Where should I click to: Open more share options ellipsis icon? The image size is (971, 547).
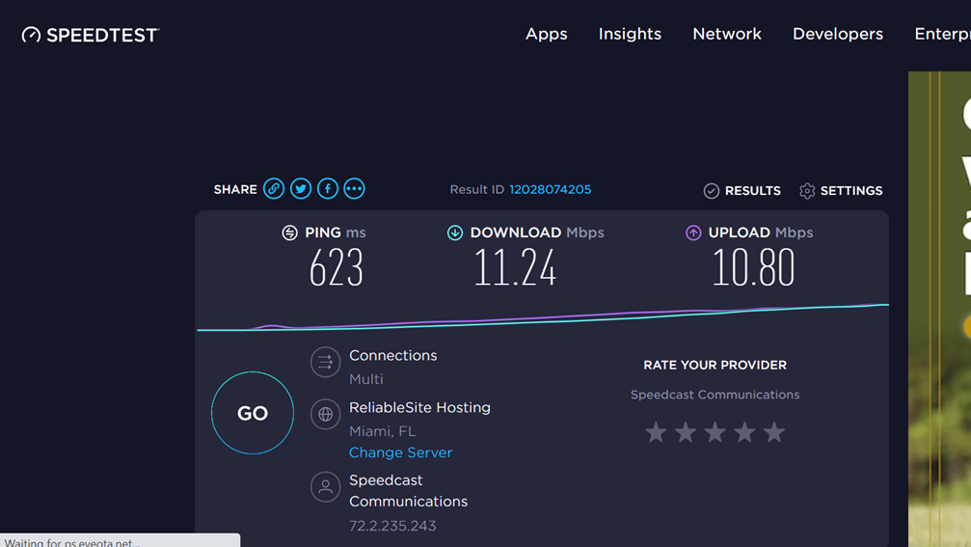point(355,189)
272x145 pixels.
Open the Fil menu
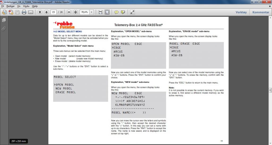coord(3,6)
++++++++++
### Problem statement
Repeat the data in full, exactly as it stands, but drop every picture.

### Written answer
Where should I click to: Open more share options ellipsis icon? The image size is (971, 547).
point(355,189)
272x145 pixels.
Open the Fil menu
coord(3,6)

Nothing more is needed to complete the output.